Low-density lipoprotein receptor-related protein 1 mediates α1-antitrypsin internalization in CD4+ T lymphocytes.

In α1-antitrypsin-deficient HIV patients, an accelerated decline of CD4(+) T cell numbers is observed, suggesting that α1-antitrypsin is a potential endogenous HIV inhibitor. In infected T lymphocytes, α1-antitrypsin potently blocks NF-κB activation and HIV-1 replication by directly interacting with IκBα in the cytosol, thereby altering its ubiquitination pattern. However, the mechanism of α1-antitrypsin entry into the cytosol, where IκBα locates, remains unclear. In the present study, we investigated the mechanism of α1-antitrypsin internalization in CD4(+) T cells. Thus, primary CD4(+) T cells were infected with HIV-1 and then incubated with α1-antitrypsin to detect its internalization. We found that CD4(+) T cells internalized α1-antitrypsin through a clathrin-dependent endocytosis process.
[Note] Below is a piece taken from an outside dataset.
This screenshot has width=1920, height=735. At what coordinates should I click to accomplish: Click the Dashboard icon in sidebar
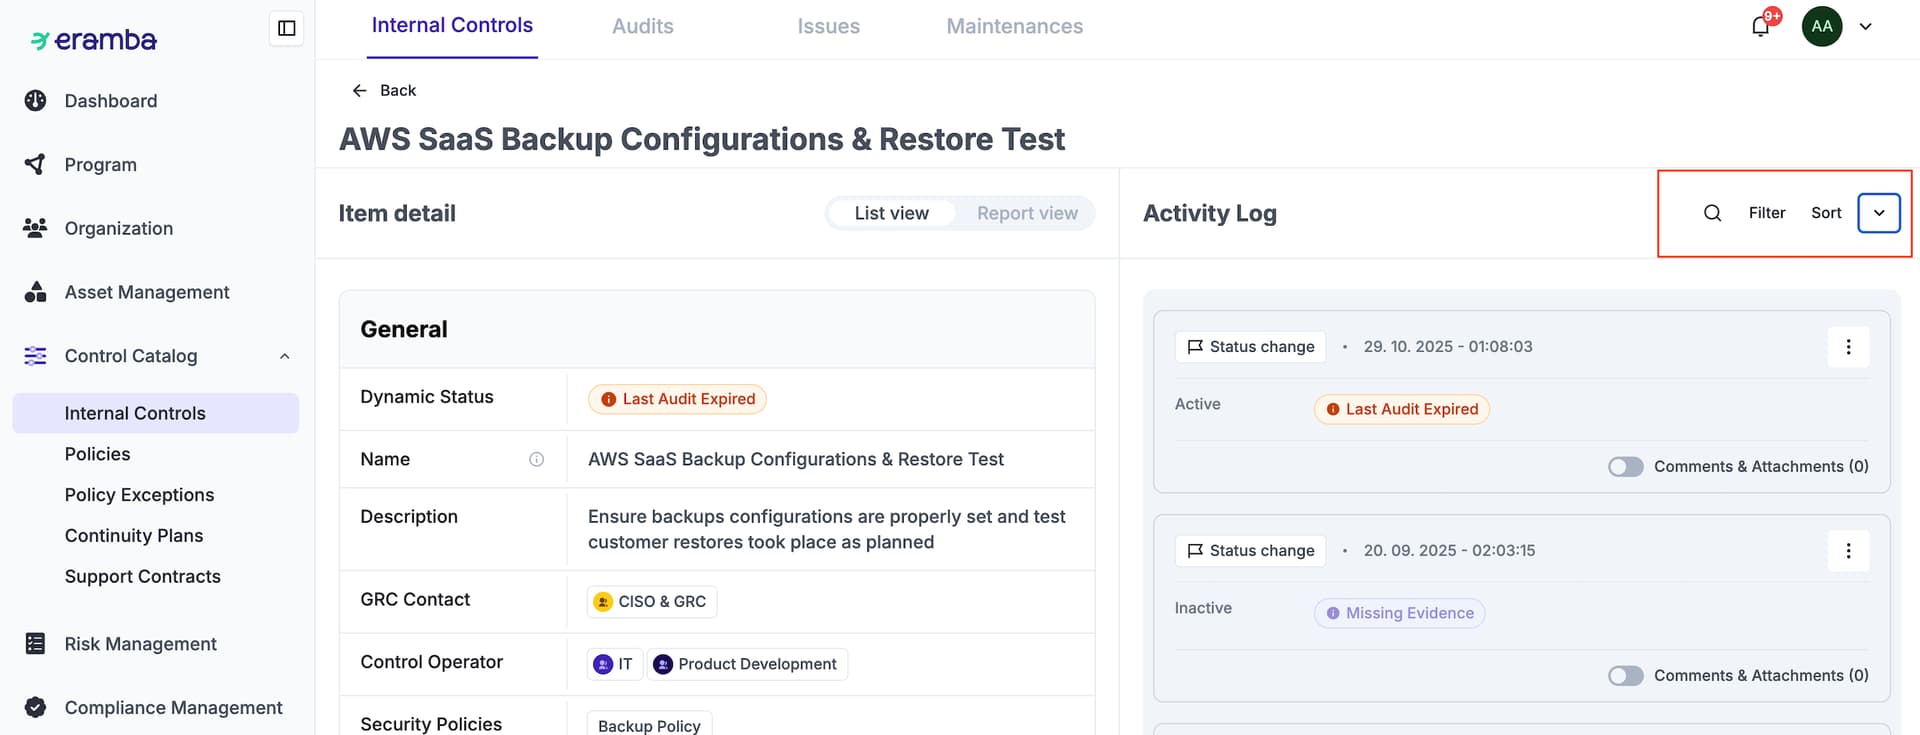tap(36, 101)
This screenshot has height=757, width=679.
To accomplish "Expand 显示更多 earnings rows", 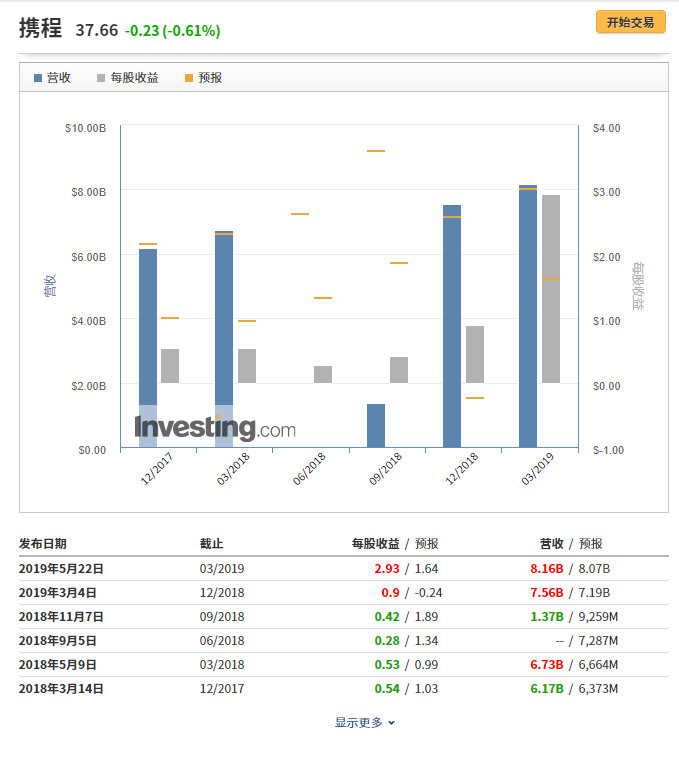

Next, intracellular α1-antitrypsin exerted the inhibitory effect on NF-κB activation and HIV-1 replication. On primary CD4(+) T cells, α1-antitrypsin interacted with low-density lipoprotein receptor-related protein 1 to initiate the internalization. Inside CD4(+) T lymphocytes, α1-antitrypsin was transported from the endosome to the lysosome and then released into the cytosol, where it is possible for α1-antitrypsin to directly interact with IκBα. These results together suggest that α1-antitrypsin internalization is a clathrin-dependent and low-density lipoprotein receptor-related protein 1-mediated endocytosis process. Internalized α1-antitrypsin is transported through the endosome-lysosome-cytosol routine to interact with cytosolic IκBα and block NF-κB activation and HIV-1 replication.